Il cielo è terso e sereno
sabato 16 marzo alla partenza, a dispetto delle previsioni e del nome di questa manifestazione: il
Valli e Nebbie, uno dei più eleganti e storici raduni per auto d'epoca, organizzato dal Club
Officina Ferrarese, che ogni anno apre la stagione motoristica
ASI.
A
Ferrara, sull'acciottolato di mattoni scuri, i motori strappano gli applausi alla partenza sotto la facciata solenne della cattedrale. Sono auto storiche d'eccezione, molte costruite negli anni '20 e '30: ci sono le
Bugatti azzurre, le
Fiat Balilla, e poi i nomi di auto case automobilistiche scomparse da tempo: le
Diatto, le
Riley, le
Alvis. E le
Morgan, unico caso di auto a tre ruote.
A veder passare, tutte queste 60 vetture sembra di assistere a un museo itinerante. Ma sono auto che corrono, e anche veloci: molte di loro presto parteciperanno alla
Mille Miglia. Per ora, tutte corrono via verso la bassa padana, seguendo un percorso che si tuffa nelle campagne indolenti e le erbe alte del delta del Po. Un paesaggio antico, immobile, malinconico.
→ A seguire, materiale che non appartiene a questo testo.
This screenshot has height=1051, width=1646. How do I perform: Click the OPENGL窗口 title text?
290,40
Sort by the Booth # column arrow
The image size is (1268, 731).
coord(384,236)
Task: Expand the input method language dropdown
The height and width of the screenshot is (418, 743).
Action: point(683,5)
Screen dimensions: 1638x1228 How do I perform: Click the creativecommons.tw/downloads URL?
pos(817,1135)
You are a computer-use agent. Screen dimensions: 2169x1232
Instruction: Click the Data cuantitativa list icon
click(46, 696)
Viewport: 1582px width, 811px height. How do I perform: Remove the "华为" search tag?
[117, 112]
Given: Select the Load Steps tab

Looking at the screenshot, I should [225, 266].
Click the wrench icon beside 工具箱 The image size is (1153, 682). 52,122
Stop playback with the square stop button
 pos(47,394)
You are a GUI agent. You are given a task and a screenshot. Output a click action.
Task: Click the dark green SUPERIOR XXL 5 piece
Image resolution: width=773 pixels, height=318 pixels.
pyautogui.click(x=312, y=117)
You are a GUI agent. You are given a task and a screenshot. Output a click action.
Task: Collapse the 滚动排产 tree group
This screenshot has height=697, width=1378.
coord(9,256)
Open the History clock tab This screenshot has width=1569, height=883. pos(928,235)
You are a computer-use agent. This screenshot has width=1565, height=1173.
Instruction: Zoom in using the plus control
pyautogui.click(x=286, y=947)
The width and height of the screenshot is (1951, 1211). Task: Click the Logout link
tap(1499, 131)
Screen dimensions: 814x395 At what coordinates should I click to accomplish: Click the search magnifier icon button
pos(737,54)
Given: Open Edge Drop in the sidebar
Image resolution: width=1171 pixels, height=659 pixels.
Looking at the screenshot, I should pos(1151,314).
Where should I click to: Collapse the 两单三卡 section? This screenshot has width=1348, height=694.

Una nota d'eccezione: negli stessi giorni della corsa, Ferrara ricorda in una mostra a Palazzo Diamanti
Michelangelo Antonioni. E le stesse immagini: argini, le barene, il cielo basso sui canneti rivivono nelle scene dei film del celebre regista di "La gente del Po" e di "Cronaca di un amore".